Sunday, August 21, 2016

Anxiety, then relief, as PM Lee Hsien Loong completes rally after taking ill , Politics News & Top Stories - The Straits Times

Anxiety, then relief, as PM Lee Hsien Loong completes rally after taking ill , Politics News & Top Stories - The Straits Times

Anxiety, then relief, as PM Lee Hsien Loong completes rally after taking ill

Prime Minister Lee Hsien Loong drew a standing ovation from a relieved audience when he resumed his National Day Rally speech last night, after he was suddenly taken ill while addressing the nation on live television.

At about 9.20pm, 2½ hours into the rally, he paused, faltered and appeared unable to continue. Three ministers and several security officers rushed up on stage as the audience in the auditorium at ITE College Central - as well as those watching on TV - looked on anxiously.

He was helped off the stage but waved as he left.

Some in the audience went outside to the reception area, while others stayed in their seats. The mood was sombre. About 10 minutes later, the Prime Minister's Office (PMO) said that a medical team attending to him had assessed that his condition was not serious. The mood became perceptibly lighter.

Twenty minutes after that, Deputy Prime Minister Teo Chee Hean announced that Mr Lee would resume his speech. The PMO also said that Mr Lee had felt "unsteady because of prolonged standing, heat and dehydration". It added: "His heart is fine and he did not have a stroke."

At 10.40pm, he returned to speak for another 15 minutes. He looked well and thanked the audience for waiting for him.

Smiling, he said: "I've never had so many doctors look at me all at once. They think I'm all right but anyway I'm going to have a full check-up after this. But before that I'd like to finish my speech."

After the rally, he went to the Singapore General Hospital for a check-up.

The rally is where Mr Lee traditionally spends the better part of three hours mapping out the Government's plans for Singapore, speaking first in Malay, then Mandarin and English.

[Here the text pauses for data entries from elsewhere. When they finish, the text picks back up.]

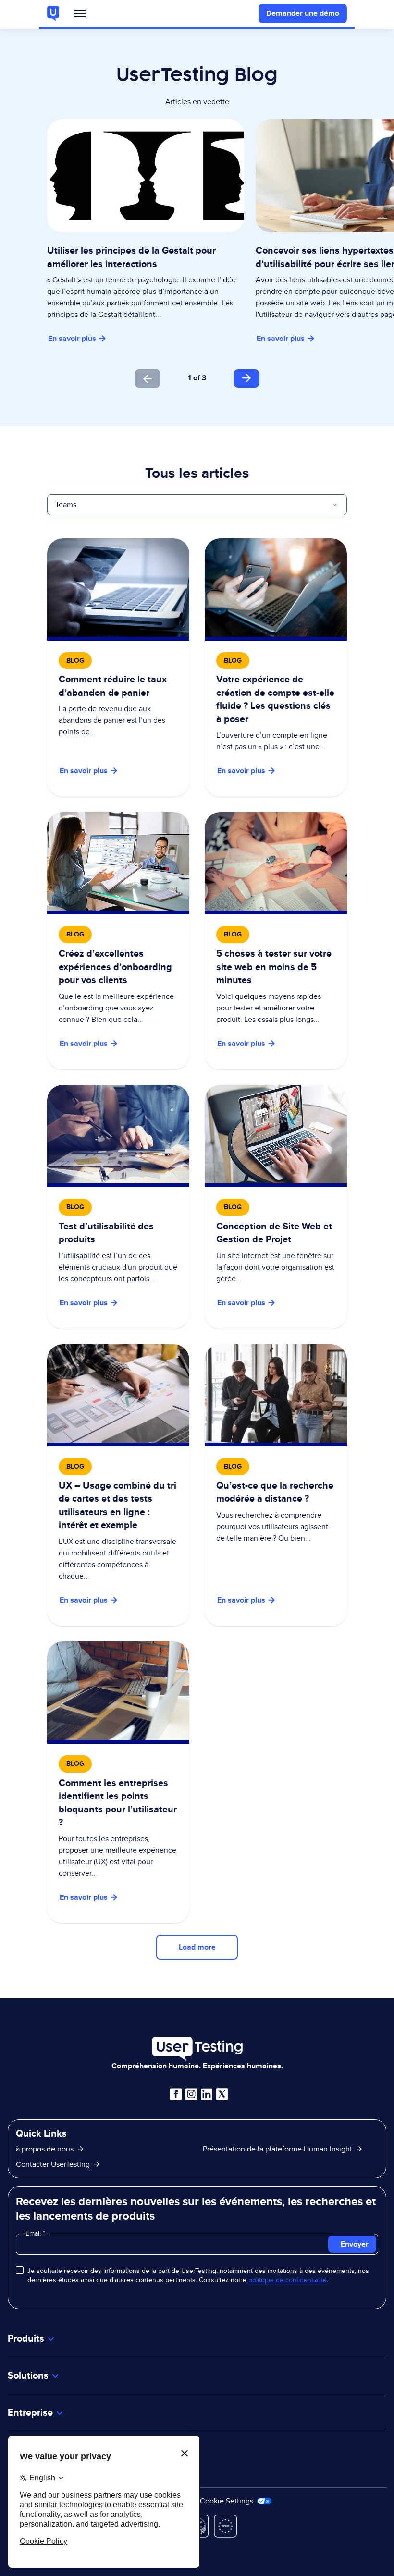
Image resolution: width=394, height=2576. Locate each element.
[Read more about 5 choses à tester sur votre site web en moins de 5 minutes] (276, 940)
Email (34, 2233)
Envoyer (355, 2243)
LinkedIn (206, 2094)
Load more (197, 1947)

Yesterday, in marked contrast to last year's celebratory rally during Singapore's 50th year of independence, he sketched out threats and challenges facing a Singapore at 51.

But he painted an upbeat portrait of the future, saying that although the nation will be tested from time to time, he was confident it would succeed as long as Singaporeans held fast to their foundational tenet of staying one united people, regardless of race, language or religion.

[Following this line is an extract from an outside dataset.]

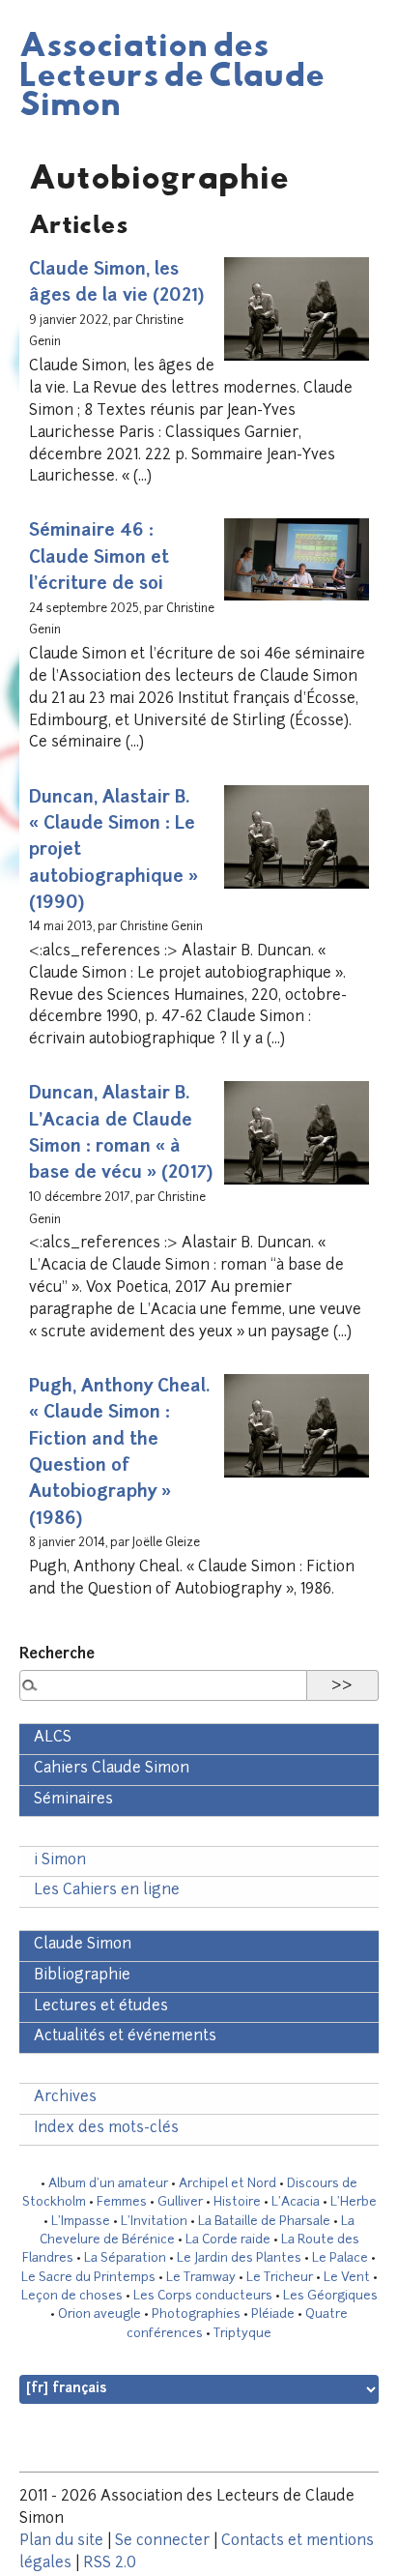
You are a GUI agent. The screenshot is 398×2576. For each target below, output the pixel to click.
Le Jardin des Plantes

"We are a people building on the work of each generation, looking to the future with confidence," he said.

He said disruptions to businesses and workers from technology and globalisation would be a defining challenge. He noted that small and medium-sized enterprises have found it tough to adapt to the relentless changes, and urged them to stick out the rough patch, promising that there would be opportunity in crisis.

As a small state in a region grappling with the threat of terrorism, Singapore also had to contend with geopolitical and security realities, he added, calling on citizens to understand the national interest and support Singapore's position in its relations with other countries.

He noted that a dozen radicalised Singaporeans had been picked up in the past two years, and this multiracial society will come under strain should an attack happen. Whether it survives an attack will boil down to "our collective resolve to stand with each other".

Singapore is in a good place as religious and community leaders have taken a courageous stand by refuting extremist views, and made clear that terrorists do not represent Islam, said Mr Lee.

Religious leaders, in particular Muslim leaders, have made sure their faiths are practised in a way fit for Singapore's multiracial context.

Ultimately, prosperity and security depend on good politics, Mr Lee said. "Our politics must unite the country and uphold our multiracial society."

To this end, changes will be made to the elected presidency to ensure that minorities are elected to the highest office from time to time. The Government has also accepted in principle the recommendations by a Constitutional Commission on a review of the elected presidency. It will release the commission's report soon, issue a White Paper on the changes later, and debate the matter in Parliament.

Still on the topic of good politics, Mr Lee expressed relief that he had managed to reinforce his team in last year's general election and would continue to do so at the next polls. The issue of succession was all the more important, he said, in the light of what happened to him earlier in the night.